- Born: March 16, 1914 Capiatá, Paraguay
- Died: October 20, 1987 (aged 73) Buenos Aires, Argentina
- Genres: Impressionist
- Occupations: Musician

= Carlos Lara Bareiro =

Paraguayan musician, composer and conductor

Carlos Lara Bareiro (March 16, 1914 – October 20, 1987) was a Paraguayan classical musician, composer and conductor.

== Childhood and youth==
He was born on the March 6, 1914, to Juan Carlos Lara Castro and Lorenza Bareiro in Capiatá, Paraguay. He inherited the aptitude and vocation for music from his father and learned the basics of this art which he would then dominate. He began his studies in the Battalion musician's band of the Boy Scouts. From 1932, he studied in the capital police musician's band and in the Paraguayan ateneo, with Remberto Giménez.

== Career ==
Between the years 1940 and 1943 Lara Bareiro was the president of the Paraguayan association of musicians and in 1943 he got a scholarship from Brazil to study in the University of the National School Music in Rio the Janeiro where he stayed for eight years. He studied harmony, counterpoint and fuga with Newton Padua, José Paula da Silva and Virginia Fiuzza, composition with Joao Ottaviano and violin with Francisco Chiafitelli. He also received orquestal directions lessons from Francisco Mignone, with which he got to be the musician with the best academic formation in Paraguay. He produced songs like "El sueño de Renée" and "Suite Guaraní" of Juan Max Boettner and the "Sinfonía en Si Bemol" of Otakar Platil. In 1954 he directed "Madame Butterfly" of Giacomo Puccini with the cast of Sofía Mendoza.

His campaign in favour of the symphonic orchestra of the Paraguayan Association of Musicians and his members accumulated experience created the right atmosphere for the foundation of the Symphonic Orchest of Asuncion in 1957.

Due to the political situation in his country, he was confined to the countryside and then exiled in 1955. He lived in Argentina for more than three decades, as a lot of other Paraguayan musicians, without being able of going back to their country. During this time he directed concerts in Buenos Aires and Santiago. He recorded LPs with the symphonic orchestra of the Teachers orchestral Association of the capital, and he dedicated as a chorus director and teacher. As an Orchestra director he is remember by his discipline and organization.

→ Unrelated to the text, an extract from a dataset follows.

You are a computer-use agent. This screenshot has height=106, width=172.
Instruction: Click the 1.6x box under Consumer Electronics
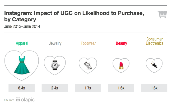click(154, 88)
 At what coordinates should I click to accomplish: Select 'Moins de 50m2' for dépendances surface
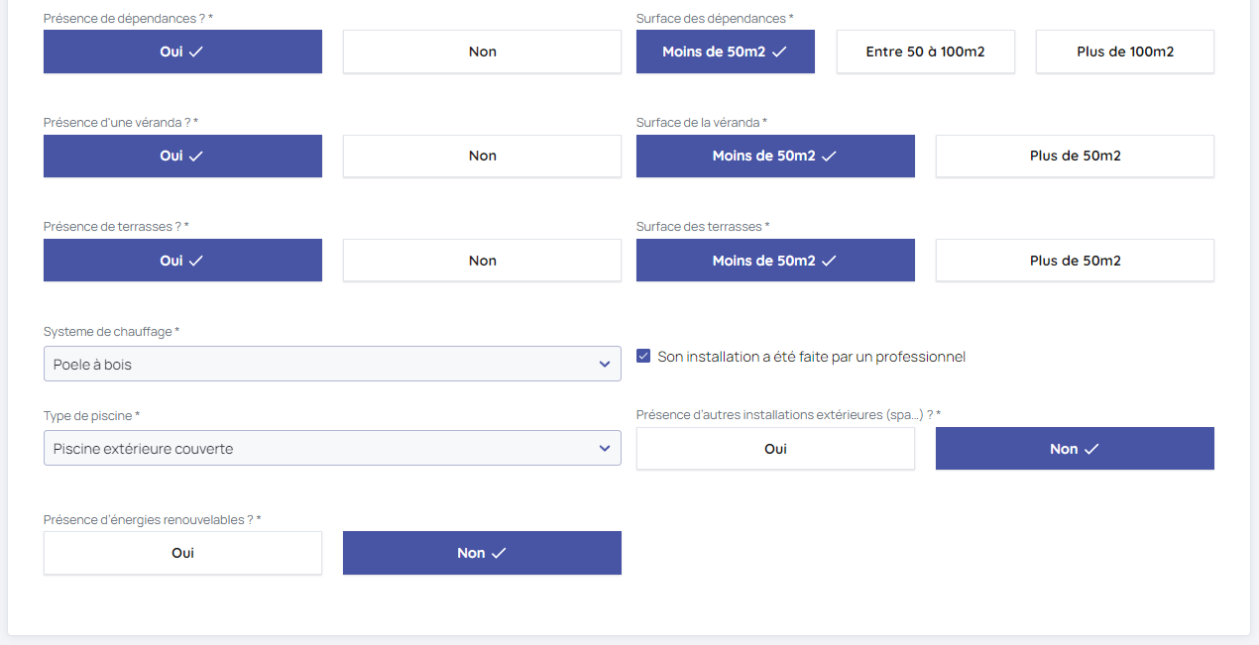click(x=725, y=52)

In his compositions we find translations influenced by the impressionist style, with the utilization of material from the folk Paraguay's musical. His work was rewritten during the thirty five years of dictatorship of the general Alfredo Stroessner (1954–1989) and it could be broadcast once that regime was over.

== Works ==
His symphonic works include:
- "Suites paraguayas 1 y 2” de la serie “Acuarelas Paraguayas"
- "Concierto para piano y orquesta"
- "Gran guarania en Do mayor Koeju mba'e apohara rapepe", estrenada por la orquesta Sinfónica de Río de Janeiro
- "Guarania Sinfónica para coro y orquesta", sobre el texto “Ñande poyvi gûype” de Enrique Bogado
- "Guarania Nº 3 en Re, Ñasaindy jave", sobre texto de Darío Gómez Serrato.

His best piano produccions are:
- "Acuarelas Paraguayas" y para guitarra
- "Tres piezas en Mi: Preludio agreste, Guarania y Alegría"

He is also an author of popular songs and symphonic arrangements of folk inspirational music, between them “Cholí” of José Asunción Flores and “Mi destino” of Mauricio Cardozo Ocampo.

== Distinctions ==
In 1996 he received the National Governments decoration "Honor al mérito", and in 1997 a book about his memories was published.